Полученный по предлагаемому способу остеогенный трансплантат содержит остеогенные клетки, предкостный матрикс, содержащий гидроксиапатит и коллаген I типа, а также формирующиеся примитивные сосуды и капилляры. Это обеспечивает активный метаболизм, быструю адаптацию и формирование органоспецифической костной ткани в зоне пересадки.

Целесообразно направленную дифференцировку трехмерного хондротрансплантата осуществлять в стандартной питательной среде с добавлением индукторов остеогенной дифференцировки: β-глицерофосфата (10 мМ), аскорбиновой кислоты (0,05 мМ) и дексаметазона (4 мг/мл на 200 мл среды).

Предлагаемое изобретение поясняется микрофотографиями гистологических срезов заявляемого остеотрансплантата, где на фиг. 1 представлена морфологическая структура остеотранспланатата (×400); на фиг. 2 - формирование сосуда в трехмерном остеотрансплантате (×400); на фиг. 3 - синтез матрикса остеогенными клетками трехмерного остеотрансплантата, окраска альциановым синим (×400).

На представленных микрофотографиях хорошо видны кальцификаты 1 (фиг. 1, 2), формирующиеся сосуды 2 (фиг.1), эндотелиальные клетки 3 (фиг. 1, 2), остеогенные клетки 4 (фиг. 1, 2), межклеточный матрикс 5 (фиг. 3).

Предлагаемый способ осуществляют следующим образом.

Известными методами, например по способу, описанному в патенте РФ №2392973 «Способ получения трехмерного хондротрансплантата», получают хондротрансплантат из культивированных хондробластов и межклеточного матрикса.
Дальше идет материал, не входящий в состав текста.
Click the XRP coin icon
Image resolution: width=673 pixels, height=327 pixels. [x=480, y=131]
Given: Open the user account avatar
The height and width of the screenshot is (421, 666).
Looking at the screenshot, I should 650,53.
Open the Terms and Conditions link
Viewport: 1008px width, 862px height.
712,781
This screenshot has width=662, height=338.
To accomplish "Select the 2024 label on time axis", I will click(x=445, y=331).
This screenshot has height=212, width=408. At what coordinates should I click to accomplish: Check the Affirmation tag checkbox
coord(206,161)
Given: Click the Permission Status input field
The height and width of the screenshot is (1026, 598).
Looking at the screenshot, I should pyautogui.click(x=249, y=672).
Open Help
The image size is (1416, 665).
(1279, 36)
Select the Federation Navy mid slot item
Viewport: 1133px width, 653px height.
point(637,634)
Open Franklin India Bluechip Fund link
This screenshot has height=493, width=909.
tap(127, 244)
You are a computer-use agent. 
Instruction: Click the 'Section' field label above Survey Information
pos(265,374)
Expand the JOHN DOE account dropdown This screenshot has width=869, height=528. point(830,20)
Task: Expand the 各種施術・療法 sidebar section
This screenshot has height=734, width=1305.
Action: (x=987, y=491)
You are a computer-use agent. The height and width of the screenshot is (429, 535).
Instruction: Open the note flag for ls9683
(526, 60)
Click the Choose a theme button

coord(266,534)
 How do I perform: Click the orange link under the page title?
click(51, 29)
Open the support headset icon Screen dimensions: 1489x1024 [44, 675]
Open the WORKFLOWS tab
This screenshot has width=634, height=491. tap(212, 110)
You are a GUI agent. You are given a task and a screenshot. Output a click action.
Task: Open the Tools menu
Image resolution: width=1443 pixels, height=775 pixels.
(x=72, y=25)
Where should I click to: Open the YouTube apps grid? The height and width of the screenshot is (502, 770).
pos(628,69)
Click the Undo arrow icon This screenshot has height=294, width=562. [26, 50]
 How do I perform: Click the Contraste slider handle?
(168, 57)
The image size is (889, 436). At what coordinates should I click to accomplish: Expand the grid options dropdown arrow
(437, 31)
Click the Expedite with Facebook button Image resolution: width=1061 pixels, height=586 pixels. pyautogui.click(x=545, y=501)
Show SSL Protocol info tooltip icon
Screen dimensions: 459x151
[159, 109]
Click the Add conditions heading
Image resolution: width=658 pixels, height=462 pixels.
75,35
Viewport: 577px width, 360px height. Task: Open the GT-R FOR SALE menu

Осуществляют направленную дифференцировку полученного хондротрансплантата в остеогенном направлении путем культивирования его в питательной среде, содержащей индукторы остеогенной дифференцировки клеток, до получения трехмерного остеотрансплантата.

В качестве питательной среды для остеогенной дифференцировки целесообразно использовать питательную среду DMEM F12, содержащую 15% FBS, стрептомицин-пенициллин, амфотеризин B и индукторы остеогенной дифференцировки клеток: 10 милимоль/л β-глицерофосфата, 100 наномоль/л дексометазона и 0,2 милимоль/л аскорбиновой кислоты. Трехмерные трансплантаты с остеогенным потенциалом дифференцировки культивируются в течение от 3 до 6 недель. Смену питательной среды производят каждые 3-е суток. Состав и количество добавляемых веществ в культуральную среду не меняется.

Пример конкретного выполнения способа формирования остеопластического трансплантата.

Новорожденный мини-поросенок вводится в наркоз. Путем верхнего доступа извлекается позвоночник и помещается в физиологический раствор. В стерильных условиях ламинарного шкафа выделяются хрящевые тела позвонков. Материал дважды промывают раствором фосфатного буфера и измельчают в чашке Петри скальпелем. Кусочки переносятся в пробирки с раствором 1,5% коллагеназы в среде RPMI 1640 с добавлением 20% FBS. Инкубируют в течение 12 часов. Далее суспензию дважды промывают от коллагеназы раствором фосфатного буфера. Клетки ресуспензируют в PBS. Жизнеспособность клеток оценивается с помощью красителя трипанового синего в счетной камере Горяева.

Выделенные хондробласты культивируют в условиях инкубатора при 37°C при 90% влажности и 5% CO₂ в чашках Петри в культуральной среде RPMI-1640 с добавлением 20% FBS и гентамицином 1 г/л в течение 3-4 недель. Далее производят пассирование клеток с помощью смеси растворов 0,25% трипсина и 0,02% раствора ЭДТА. Клетки центрифугируют при 2000 об/мин в течение 10 минут. Клеточный агрегат культивируют в 6-луночном планшете с питательной средой и 10% FBS.

Через 7 суток в планшетах с сформированным хондротрансплантатом производят замену питательной среды на DMEM F12, содержащую 15% FBS, стрептомицин-пенициллин, амфотеризин B и индукторы остеогенной дифференцировки клеток: 10 милимоль/л β-глицерофосфата, 100 наномоль/л дексометазона и 0,2 милимоль/л аскорбиновой кислоты. Трансплантат культивируется в присутствии индукторов остеогенеза в течение 3-х недель до получения остеотрансплантата.